Se no vínculo das águas no remanso das pedras rasas
as águas ainda relincham suas éguas na jaula
como se chovessem palmas,
acalma teu coração!
O teu passatempo favorito de olhar a lagoa
com olhos de quem anda à toa
perde o sentido porque possuis um rio.
Viaja então nele, canoeiro!
Dissolve o passado morto,
transformando as rotas nervosas em coisas ociosas.
O tecido do ócio é feito do linho do esquecimento
e, por isso, sempre traz contentamento.

Ao saíres da casa cedo, canoeiro,
deixa que a manhã te reserve algum segredo
e que a surpresa da romã desperte aos poucos
algum ouvido mouco para o colorido devido.

Leva a tua canoa e a tua casa sem medo
por entre as pessoas porque o rio é imenso,
na dimensão do próprio tempo.
Compartilha com elas todas as tuas coisas boas,
porque tua canoa é um presente de navegar nas enchentes
da multidão de gentes que caminha sonâmbula.

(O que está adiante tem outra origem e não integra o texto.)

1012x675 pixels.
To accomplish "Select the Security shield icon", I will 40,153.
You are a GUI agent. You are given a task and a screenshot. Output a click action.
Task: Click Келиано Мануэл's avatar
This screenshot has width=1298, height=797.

Apesar da neblina esparsa,
nunca esqueças em tua gôndola
as borboletas acrobatas
e as garças que enfeitam a vida.

Distribui as belezas do teu coração
no sonho de unir ombro a ombro
e encurtar todas as ilhas
porque teu título de canoeiro é o mesmo de
cada ser vivente que conduz uma canoa.

Assim, o teu dia se tornará modelável em pedra-sabão
no canto açulado de um azulão
e com a alegre algazarra das maritacas
vinda da mata cerrada e isso,
com certeza, contagiará outras almas.